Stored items
━━━━

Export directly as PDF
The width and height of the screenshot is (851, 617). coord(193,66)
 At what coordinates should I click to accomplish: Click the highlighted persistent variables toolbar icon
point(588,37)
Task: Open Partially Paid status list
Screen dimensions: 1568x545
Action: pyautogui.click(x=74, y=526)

━━━━

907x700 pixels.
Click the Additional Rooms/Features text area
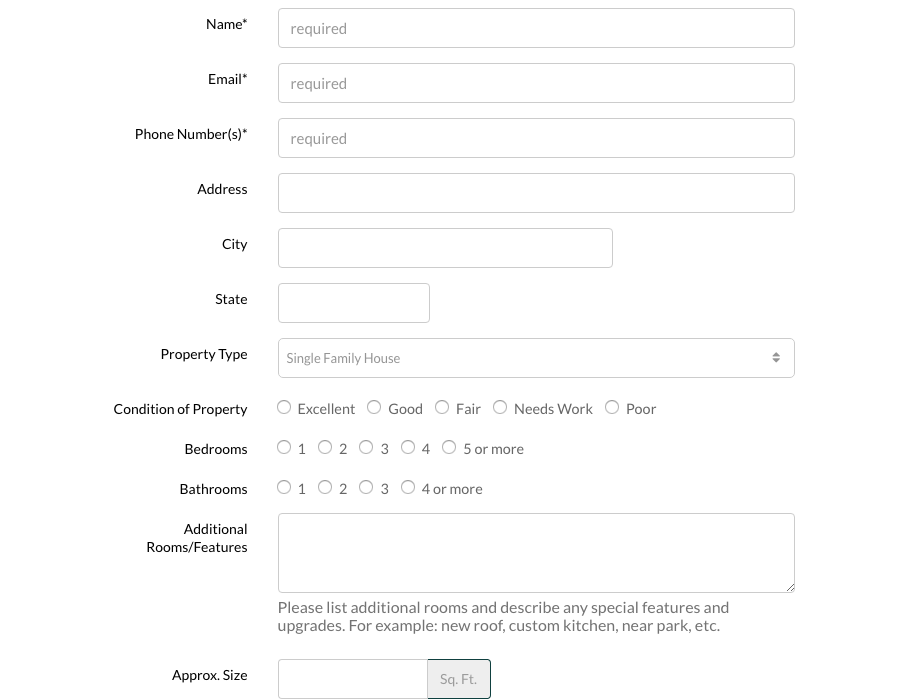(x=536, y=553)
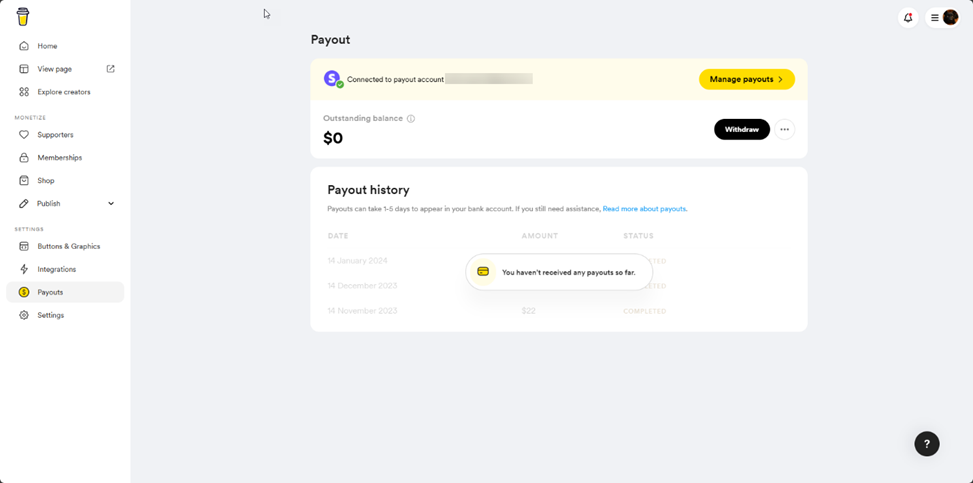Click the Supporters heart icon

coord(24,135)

━━━━

What the task requires
One stretch of the lines above is wanted, from the line that contains "Export directly as PDF" through the line that contains "Task: Open Partially Paid status list". Output it exactly.

Completed exercise
Export directly as PDF
The width and height of the screenshot is (851, 617). coord(193,66)
 At what coordinates should I click to accomplish: Click the highlighted persistent variables toolbar icon
point(588,37)
Task: Open Partially Paid status list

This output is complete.